Özcan'a göre türban "talebi" düşürüyor
Bilindiği gibi AKP'nin yeni anayasa çalışmalarıyla üniversitelerde türban serbestliği tekrar gündeme gelirken, bu uygulamaya yönelik savunular ve eleştiriler devam ediyor. AKP'nin anayasa taslağını hazırlamak için görevlendirdiği komisyon da bu başlıkla ilgili bir netliği henüz ortaya koymazken türban serbestliğine ilişkin madde şimdilik alternatiflerle anayasa taslağında yer buldu. Bu konuyla ilgili olarak son yılların popüler araştırmacılarından Tarhan Erdem Eylül ayında 'Türban serbest olursa, üniversitede başı açık kalmaz' şeklinde bir açıklama yapmış, bu açıklama çeşitli tartışmalara neden olmuştu. YÖK'ün yeni başkanı Özcan'ın bu tartışmalar üzerine bir gazeteye verdiği demeç, kendisinin bu konuya ilişkin yaklaşımını ortaya koyuyor. Verdiği demeçte, Erdem'e katılmadığını belirten Özcan, "Hatta serbestlik ortamı oluşacağı için türban takanların bir kısmı vazgeçecek. Türban takmayanların gereksiz korkuları var. Serbestlik olursa, daha liberal demokrasi olur" şeklinde konuşmuştu. Açıklamasında, "O zaman bu mesele konuşulmayacak. Çevre baskısı asla olmayacak" diyen Özcan'ın erkeklerin açık olana ilgi duyup, farklı davranabileceği ve bunun üzerinden yaptığı "Kadınlar ilk aşamada eşitlik konusunda kan kaybedebilir" 'tespiti' ise Özcan'ın cinsiyetler arasındaki eşitliğe bakışındaki ilginç durumu ortaya koyuyor.

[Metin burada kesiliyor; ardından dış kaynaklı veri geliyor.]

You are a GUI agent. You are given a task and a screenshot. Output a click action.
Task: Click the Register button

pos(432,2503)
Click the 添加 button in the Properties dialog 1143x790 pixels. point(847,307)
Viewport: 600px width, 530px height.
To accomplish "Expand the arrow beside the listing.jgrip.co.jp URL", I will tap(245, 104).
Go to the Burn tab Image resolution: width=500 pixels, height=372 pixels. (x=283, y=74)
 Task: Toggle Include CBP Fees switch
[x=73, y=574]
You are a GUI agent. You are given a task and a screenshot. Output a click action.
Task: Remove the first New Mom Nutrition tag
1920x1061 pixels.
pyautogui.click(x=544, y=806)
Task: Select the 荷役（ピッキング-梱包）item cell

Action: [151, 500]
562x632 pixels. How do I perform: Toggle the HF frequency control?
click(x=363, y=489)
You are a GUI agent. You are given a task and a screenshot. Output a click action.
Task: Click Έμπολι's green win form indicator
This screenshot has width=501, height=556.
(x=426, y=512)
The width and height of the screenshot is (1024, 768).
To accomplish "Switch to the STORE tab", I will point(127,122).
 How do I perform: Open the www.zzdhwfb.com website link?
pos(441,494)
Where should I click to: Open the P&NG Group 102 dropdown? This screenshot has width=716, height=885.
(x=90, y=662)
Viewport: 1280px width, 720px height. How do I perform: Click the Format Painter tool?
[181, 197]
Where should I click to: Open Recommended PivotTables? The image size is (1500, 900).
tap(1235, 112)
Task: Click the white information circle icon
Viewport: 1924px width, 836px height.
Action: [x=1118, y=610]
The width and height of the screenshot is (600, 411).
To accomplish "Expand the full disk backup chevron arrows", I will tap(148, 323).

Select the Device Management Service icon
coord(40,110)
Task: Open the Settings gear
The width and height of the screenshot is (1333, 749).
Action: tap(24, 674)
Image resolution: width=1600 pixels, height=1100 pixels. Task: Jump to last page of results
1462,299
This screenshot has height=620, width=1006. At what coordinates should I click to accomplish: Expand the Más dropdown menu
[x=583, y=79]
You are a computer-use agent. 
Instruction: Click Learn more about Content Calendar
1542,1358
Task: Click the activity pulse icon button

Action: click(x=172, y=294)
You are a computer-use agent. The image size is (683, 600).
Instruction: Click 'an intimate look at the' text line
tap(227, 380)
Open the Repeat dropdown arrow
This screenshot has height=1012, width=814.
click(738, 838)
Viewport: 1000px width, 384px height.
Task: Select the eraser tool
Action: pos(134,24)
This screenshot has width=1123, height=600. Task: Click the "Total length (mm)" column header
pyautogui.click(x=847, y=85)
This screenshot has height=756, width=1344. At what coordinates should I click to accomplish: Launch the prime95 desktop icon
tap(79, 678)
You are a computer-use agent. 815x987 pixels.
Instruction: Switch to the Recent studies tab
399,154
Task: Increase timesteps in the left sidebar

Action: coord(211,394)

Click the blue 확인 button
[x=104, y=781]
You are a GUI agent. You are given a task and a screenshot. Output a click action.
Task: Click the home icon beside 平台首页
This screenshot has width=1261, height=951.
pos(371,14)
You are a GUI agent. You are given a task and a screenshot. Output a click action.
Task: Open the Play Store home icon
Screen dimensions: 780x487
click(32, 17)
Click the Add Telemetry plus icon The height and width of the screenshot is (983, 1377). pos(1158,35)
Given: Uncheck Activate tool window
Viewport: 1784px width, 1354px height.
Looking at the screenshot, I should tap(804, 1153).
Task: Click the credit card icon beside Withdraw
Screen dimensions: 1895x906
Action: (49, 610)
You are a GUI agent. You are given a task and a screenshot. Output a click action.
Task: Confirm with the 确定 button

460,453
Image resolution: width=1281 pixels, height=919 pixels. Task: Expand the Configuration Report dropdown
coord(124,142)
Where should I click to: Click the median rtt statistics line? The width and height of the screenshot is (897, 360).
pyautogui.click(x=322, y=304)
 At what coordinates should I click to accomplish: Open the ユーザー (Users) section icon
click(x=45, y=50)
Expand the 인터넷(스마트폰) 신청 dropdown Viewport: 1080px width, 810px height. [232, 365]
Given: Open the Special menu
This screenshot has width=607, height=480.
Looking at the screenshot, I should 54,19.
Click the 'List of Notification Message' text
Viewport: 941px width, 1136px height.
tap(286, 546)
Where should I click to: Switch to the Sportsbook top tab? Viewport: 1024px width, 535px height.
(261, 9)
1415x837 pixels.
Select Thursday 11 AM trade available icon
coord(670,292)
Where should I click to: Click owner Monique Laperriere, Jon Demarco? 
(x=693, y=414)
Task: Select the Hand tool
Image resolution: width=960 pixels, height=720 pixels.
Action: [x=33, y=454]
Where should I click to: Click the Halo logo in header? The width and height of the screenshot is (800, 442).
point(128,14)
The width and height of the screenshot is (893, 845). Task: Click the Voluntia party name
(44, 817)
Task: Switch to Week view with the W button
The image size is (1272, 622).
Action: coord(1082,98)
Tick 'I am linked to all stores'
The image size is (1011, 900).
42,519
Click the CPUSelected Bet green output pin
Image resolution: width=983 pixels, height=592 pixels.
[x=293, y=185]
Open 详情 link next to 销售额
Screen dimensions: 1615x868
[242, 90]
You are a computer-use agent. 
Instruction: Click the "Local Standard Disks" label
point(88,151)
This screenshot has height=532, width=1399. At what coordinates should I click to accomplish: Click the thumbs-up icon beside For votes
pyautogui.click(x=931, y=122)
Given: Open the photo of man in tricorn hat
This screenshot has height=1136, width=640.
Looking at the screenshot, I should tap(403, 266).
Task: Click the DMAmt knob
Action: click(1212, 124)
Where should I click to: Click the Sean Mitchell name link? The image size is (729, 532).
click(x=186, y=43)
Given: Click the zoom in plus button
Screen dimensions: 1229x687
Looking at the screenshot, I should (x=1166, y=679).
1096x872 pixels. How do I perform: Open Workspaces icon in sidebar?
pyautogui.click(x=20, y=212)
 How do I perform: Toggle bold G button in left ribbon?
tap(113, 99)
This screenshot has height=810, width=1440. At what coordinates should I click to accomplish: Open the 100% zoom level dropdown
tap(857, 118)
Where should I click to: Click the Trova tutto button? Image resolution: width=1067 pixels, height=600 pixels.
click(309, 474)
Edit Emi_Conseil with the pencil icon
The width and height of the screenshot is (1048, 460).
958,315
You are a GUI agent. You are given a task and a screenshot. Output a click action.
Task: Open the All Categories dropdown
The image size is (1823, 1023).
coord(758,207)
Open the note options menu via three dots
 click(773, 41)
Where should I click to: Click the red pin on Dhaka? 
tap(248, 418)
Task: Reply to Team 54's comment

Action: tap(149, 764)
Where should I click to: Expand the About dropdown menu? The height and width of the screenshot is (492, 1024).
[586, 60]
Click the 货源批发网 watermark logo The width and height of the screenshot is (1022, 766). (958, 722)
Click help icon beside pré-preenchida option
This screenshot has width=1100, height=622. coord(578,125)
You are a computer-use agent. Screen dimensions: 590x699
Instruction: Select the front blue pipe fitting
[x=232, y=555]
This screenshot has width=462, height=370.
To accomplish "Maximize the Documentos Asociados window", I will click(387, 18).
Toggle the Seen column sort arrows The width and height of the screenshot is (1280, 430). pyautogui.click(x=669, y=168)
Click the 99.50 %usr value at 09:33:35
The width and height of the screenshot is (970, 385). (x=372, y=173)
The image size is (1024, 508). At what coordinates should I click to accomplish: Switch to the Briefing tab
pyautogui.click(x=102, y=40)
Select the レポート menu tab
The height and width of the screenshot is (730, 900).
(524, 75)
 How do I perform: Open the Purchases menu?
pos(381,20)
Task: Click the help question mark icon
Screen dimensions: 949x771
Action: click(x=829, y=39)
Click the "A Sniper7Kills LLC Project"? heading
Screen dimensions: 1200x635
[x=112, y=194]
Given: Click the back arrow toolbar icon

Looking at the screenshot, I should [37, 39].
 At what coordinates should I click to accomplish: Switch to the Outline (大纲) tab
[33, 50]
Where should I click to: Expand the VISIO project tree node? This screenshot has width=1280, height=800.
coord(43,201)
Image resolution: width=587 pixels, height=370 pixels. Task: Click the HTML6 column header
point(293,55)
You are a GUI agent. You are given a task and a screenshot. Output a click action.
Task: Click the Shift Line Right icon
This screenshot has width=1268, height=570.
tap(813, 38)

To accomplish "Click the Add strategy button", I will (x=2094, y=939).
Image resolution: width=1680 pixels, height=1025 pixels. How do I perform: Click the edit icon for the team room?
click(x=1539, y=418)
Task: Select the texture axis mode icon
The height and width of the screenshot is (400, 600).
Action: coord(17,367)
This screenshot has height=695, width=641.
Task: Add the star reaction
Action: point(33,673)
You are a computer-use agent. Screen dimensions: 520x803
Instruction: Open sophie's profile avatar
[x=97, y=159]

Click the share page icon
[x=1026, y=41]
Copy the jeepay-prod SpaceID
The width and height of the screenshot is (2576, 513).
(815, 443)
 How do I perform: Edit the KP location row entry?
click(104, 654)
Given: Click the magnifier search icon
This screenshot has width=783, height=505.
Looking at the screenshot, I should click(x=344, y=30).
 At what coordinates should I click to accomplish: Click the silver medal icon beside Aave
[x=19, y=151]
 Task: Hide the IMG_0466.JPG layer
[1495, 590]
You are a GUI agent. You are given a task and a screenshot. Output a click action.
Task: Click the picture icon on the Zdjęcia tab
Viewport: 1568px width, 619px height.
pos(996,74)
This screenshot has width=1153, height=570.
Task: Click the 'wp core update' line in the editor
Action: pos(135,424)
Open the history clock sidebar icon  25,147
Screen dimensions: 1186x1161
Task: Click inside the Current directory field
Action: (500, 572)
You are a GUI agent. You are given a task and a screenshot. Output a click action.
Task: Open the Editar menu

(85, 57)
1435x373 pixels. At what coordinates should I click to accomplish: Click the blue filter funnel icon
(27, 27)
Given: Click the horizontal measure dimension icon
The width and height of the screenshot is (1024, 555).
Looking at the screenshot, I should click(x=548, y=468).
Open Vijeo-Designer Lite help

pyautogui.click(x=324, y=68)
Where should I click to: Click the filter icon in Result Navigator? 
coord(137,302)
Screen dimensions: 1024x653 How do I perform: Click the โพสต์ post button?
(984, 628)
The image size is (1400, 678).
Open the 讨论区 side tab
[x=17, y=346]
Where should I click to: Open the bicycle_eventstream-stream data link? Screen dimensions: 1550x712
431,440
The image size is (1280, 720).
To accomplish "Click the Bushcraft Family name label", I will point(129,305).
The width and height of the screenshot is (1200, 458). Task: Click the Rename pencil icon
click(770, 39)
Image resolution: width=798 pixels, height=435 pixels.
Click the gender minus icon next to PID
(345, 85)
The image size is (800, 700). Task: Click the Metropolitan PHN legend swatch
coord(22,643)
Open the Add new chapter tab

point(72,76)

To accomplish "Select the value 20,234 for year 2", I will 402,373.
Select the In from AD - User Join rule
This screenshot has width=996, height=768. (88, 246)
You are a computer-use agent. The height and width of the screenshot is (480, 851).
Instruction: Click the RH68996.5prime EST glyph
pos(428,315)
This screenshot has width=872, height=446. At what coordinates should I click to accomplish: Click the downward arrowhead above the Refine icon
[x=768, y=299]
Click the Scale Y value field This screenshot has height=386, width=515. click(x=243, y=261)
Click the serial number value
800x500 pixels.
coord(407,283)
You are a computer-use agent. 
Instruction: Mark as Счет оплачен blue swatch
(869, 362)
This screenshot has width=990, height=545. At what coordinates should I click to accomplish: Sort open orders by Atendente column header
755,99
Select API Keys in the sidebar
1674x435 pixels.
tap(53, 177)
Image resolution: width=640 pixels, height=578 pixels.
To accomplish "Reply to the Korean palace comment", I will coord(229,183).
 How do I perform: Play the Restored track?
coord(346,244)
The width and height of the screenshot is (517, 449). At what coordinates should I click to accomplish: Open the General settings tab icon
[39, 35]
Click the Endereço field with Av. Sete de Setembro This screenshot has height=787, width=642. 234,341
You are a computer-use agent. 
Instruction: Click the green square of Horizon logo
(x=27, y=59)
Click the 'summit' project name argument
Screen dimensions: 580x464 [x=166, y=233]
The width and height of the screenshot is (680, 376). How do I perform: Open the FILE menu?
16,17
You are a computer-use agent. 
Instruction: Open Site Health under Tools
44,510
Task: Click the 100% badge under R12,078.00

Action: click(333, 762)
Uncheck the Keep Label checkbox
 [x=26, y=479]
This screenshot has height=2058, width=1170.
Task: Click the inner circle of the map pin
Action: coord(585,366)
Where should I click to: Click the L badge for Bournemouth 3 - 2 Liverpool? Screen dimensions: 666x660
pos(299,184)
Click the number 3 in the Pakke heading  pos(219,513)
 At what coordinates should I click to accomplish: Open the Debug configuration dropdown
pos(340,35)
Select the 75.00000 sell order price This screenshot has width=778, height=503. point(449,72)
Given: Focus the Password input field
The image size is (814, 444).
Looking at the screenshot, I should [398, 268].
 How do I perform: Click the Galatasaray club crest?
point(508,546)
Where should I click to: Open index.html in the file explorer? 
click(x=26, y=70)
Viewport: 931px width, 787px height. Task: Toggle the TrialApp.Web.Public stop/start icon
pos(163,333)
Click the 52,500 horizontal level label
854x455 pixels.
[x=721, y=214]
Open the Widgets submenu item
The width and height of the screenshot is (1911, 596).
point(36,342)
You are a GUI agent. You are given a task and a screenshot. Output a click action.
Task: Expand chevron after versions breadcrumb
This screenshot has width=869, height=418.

Özcan'ın Malezya Uluslararası İslam Üniversitesi'nde misafir öğretim üyesi olarak yer aldığı yıllarda bu üniversitenin eş değerliliğinin YÖK tarafından kabul edilmemesi de dikkat çekiyor. Zamanın Dışişleri Bakanı, bugünün Cumhurbaşkanı Abdullah Gül'ün YÖK'e gelerek bu üniversitenin denkliğinin tanınmasını istediği belirtiliyor.

AKP'nin baş anketçisi
Özcan'ın Gül'le yollarının kesiştiği bir nokta da, Gül'ün bu göreve gelmesinin hemen öncesine denk düşüyor. Özcan, AKP'nin araştırmalarını yaptırdığı gözde şirketlerden Pollmark'ın kurucuları arasında yer alırken, AKP'nin cumhurbaşkanlığı seçimi öncesinde AKP teşkilatında yaptırdığı "kimi istersiniz" yoklamasını güvenilir bulduğu bu şirkete yaptırdığı biliniyor. Pollmark'ın sonuçları başı Gül'ün çektiğini söylüyordu.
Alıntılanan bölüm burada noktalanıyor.